ElectroMagnetic imaging for a novel genERation of medicAL Devices
Informatik und Automatisierung
EMERALD (ElectroMagnetic imaging for a novel genERation of medicAL Devices) is the coherent action of leading European engineering groups involved in electromagnetic (EM) technology for medical imaging to form a cohort of highlyskilled researchers capable of accelerating the translation of this technology “from research bench to patient bedside”. Nowadays, medical imaging technologies play a key role to face the ever-growing number of challenges due to aging populations, as they are the essential clinical tool to deliver accurate initial diagnosis and monitor the evolution of disease
over time. For this reason, a whole range of new imaging modalities is currently being developed to supplement and support current modalities. Among these technologies, there is EM imaging, which involves the illumination of the portion of the Body under investigation with low-power non-ionizing EM waves (in the microwave spectrum) and the use of the resultant backscattered signals to generate images of the internal structures of the body.
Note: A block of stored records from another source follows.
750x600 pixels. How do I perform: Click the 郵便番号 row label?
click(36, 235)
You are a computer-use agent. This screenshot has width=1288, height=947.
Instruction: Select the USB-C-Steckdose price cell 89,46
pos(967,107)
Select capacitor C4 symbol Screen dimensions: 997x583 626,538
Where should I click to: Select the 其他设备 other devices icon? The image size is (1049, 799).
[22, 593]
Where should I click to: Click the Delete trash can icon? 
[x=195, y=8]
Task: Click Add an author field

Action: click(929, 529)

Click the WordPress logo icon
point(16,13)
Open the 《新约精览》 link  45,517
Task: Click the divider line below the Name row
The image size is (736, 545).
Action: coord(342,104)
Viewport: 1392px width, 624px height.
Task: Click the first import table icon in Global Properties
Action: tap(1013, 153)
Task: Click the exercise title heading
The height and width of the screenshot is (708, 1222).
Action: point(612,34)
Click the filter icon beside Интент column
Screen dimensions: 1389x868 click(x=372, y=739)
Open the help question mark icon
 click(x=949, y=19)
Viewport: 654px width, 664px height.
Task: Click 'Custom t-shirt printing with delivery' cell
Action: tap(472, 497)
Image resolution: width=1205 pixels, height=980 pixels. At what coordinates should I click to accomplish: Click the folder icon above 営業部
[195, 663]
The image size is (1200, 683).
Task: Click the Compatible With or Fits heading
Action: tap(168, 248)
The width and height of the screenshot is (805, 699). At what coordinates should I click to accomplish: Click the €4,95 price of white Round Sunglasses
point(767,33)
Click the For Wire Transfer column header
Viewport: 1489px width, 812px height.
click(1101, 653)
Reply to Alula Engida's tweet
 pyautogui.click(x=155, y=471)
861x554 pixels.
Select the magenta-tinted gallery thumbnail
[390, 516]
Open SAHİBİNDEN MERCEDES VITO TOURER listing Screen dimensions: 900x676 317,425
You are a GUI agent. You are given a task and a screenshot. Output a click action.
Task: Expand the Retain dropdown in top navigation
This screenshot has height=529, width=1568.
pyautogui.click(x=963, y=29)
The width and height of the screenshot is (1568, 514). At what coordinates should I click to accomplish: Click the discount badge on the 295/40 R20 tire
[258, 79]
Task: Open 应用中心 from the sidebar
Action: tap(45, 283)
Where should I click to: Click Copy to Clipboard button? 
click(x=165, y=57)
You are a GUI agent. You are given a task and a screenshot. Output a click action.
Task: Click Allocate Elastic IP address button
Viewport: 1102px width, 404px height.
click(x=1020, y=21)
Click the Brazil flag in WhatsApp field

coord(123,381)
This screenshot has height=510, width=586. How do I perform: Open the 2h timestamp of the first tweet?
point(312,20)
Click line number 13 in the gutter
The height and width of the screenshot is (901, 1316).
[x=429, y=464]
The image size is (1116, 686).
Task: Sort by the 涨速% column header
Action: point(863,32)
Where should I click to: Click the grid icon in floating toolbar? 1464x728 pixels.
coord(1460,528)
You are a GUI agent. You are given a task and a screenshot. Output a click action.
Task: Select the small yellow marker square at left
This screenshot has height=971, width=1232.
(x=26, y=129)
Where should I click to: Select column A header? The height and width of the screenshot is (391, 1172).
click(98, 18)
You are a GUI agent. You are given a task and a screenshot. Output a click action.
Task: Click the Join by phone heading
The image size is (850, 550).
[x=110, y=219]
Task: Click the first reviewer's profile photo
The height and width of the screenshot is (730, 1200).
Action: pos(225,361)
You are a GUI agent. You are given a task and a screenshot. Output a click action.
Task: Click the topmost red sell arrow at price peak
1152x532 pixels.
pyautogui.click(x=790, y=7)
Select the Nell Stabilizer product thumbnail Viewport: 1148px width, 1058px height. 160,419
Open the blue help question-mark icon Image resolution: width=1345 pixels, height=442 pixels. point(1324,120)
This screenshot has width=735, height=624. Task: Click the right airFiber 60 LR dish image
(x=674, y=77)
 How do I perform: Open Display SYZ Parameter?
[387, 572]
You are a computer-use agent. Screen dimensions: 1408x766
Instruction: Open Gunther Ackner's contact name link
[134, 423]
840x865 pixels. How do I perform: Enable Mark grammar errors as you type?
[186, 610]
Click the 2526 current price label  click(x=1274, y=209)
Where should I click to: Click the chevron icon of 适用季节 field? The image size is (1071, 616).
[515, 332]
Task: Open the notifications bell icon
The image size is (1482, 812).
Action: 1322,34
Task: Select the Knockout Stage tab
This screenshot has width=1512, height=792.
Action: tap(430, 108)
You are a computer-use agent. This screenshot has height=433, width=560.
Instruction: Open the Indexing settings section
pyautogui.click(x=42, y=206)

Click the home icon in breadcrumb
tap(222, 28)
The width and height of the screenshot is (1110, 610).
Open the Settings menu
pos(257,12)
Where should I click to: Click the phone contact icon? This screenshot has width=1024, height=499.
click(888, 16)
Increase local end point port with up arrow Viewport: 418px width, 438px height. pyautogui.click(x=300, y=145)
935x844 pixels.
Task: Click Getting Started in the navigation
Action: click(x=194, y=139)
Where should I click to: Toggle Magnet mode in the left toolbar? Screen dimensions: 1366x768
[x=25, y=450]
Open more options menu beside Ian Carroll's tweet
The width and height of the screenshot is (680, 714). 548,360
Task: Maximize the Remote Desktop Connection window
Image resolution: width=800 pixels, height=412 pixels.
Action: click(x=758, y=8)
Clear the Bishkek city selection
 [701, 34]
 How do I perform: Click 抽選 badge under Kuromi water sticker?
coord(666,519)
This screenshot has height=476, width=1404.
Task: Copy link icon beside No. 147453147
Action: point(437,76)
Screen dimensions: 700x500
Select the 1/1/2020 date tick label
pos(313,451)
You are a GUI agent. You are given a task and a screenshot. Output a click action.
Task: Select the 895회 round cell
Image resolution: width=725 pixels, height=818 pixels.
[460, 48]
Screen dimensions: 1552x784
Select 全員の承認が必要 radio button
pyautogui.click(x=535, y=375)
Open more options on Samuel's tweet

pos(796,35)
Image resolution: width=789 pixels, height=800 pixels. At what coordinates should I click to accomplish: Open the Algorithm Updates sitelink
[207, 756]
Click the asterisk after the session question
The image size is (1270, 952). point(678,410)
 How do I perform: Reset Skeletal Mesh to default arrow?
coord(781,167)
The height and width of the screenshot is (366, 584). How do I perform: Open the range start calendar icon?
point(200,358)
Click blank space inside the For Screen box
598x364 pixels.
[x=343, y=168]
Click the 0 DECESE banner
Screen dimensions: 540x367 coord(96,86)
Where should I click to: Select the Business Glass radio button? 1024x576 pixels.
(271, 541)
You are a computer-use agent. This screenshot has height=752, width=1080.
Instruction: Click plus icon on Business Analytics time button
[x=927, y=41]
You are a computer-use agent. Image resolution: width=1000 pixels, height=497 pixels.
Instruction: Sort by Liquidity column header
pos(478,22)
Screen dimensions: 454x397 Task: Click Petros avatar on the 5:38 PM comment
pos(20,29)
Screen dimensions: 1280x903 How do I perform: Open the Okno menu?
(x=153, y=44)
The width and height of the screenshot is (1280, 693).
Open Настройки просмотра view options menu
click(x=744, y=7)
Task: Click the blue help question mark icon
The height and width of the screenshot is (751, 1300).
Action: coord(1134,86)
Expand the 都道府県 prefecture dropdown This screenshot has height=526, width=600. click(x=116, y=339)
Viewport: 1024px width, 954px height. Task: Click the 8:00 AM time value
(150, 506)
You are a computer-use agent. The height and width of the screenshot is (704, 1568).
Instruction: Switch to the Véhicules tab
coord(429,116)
The scientific objective pursued by the EMERALD action is to accelerate translation of research in EM medical imaging into clinical prototypes. To this end, EMERALD will establish a group of 13 outstanding early stage researchers who will be the European leaders in this field, through a unique scientific and training programme. The EMERALD trained researchers will drive the future developments of EM imaging technology, thanks to the targeted skills, they will attain, and their established
connections with clinicians and stakeholders. The EMERALD consortium involves academic institutions, industrial partners, hospitals and university medical centers (as partner organizations). The success of EMERALD will ensure that all achieved innovative technological developments will be translated into benefits to the end user community and potentially taken to market, with an impact on both the European society and scientific community.